Nous étions quinze mille au départ, main dans la main, l’esprit gonflé de fierté et le regard tourné au loin pour accomplir le destin de toute une génération d’exception, nous savons désormais que nous ne serons pas tous réunis à l’arrivée, abandonnés par quelques-uns au souffle trop court et à l’engagement trop léger et qui ont préféré renoncer à la hauteur de convictions pour lesquelles ils étaient trop petits. Pire que l’indifférent qui n’adhéra jamais à notre mouvement, pire encore que celui qui y adhéra aigrefin pour y semer la division et la mésentente, pire que celui qui s’employa stipendié aux services d’officines obscures à délégitimer notre cause et à décourager notre action, pire qu’eux tous celui qui bat en retraite alors que les turpitudes font rage et les menées plus virulentes que jamais. Celui-là dont la décision est de renoncer aujourd’hui dit de nous ce que nous sommes, des médecins résidents qui se dressent contre la médiocrité pour défendre un idéal, mais celui-là plus encore dit de lui-même ce qu’il est vraiment, un parjure qui aura toute l’éternité pour regretter de n’avoir jamais rien bousculé des injustices de ce monde.

Nous serons certes quelques-uns en moins à franchir le Rubicon de notre lutte, mais nous serons tout de même encore nombreux au rendez-vous du destin, fiers du chemin parcouru et satisfaits -quelle qu’en soit l’issue- comme seuls peuvent l’être en ce monde ceux qui n’ont rien à vendre aux courtiers en déshonneur, et qui en luttant pour eux-mêmes luttent d’abord et avant tout pour le bénéficie de tous, patients et soignants.

Nous n’oublierons rien des sacrifices de ceux qui ont donné de leur temps, de leur courage, de leur argent, de leur sang pour tenter à leur corps défendant de rehausser la valeur d’une blouse immaculée que nombreux ont voulu souiller de leurs lâchetés et de leurs compromissions.
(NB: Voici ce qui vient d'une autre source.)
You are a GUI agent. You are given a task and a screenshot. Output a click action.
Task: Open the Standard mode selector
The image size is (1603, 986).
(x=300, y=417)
Nous n’oublierons rien de la vaillance de ceux qui ont tu leurs doutes et qui n’ont pas cédé à la peur et aux affres de la confusion face à l’incertitude et aux discours corrompus des promoteurs de défaite. Nous n’oublierons rien de ceux qui des mois durant, dans l’adversité, sous les coups et les mots blessants, ont tenu les lignes malmenées d’un front demeuré uni, et qui ont malgré le mépris et l’indifférence, les outrages et les violences, les mensonges et les malveillances, les privations et l’indigence, les mise en demeure et les ordonnances, ont enraciné pour toujours et par l’exemple, dans le fond et dans la forme, les valeurs d’un esprit nouveau qui n’acceptera plus de se soumettre à la démagogie et à l’autoritarisme du tout-venant.

Et si nous n’oublierons rien de ceux-là, nous nous souviendrons longtemps encore de ceux qui au cœur de la confrontation ont préféré le confort d’un renoncement facile aux épines de la fidélité à l’engagement. Leur choix assumé n’est une décision, mais il s’agit en vérité d’une authentique désertion au moment crucial où leurs camarades sont pris sous le feu et alors qu’ils ont besoin plus que jamais du déploiement de leur fraternelle solidarité.

Qu’importe, au bout de ce chemin combien même il n’y aurait rien pour âmes de bonne volonté, il y aurait encore de l’honneur, et c’est déjà beaucoup.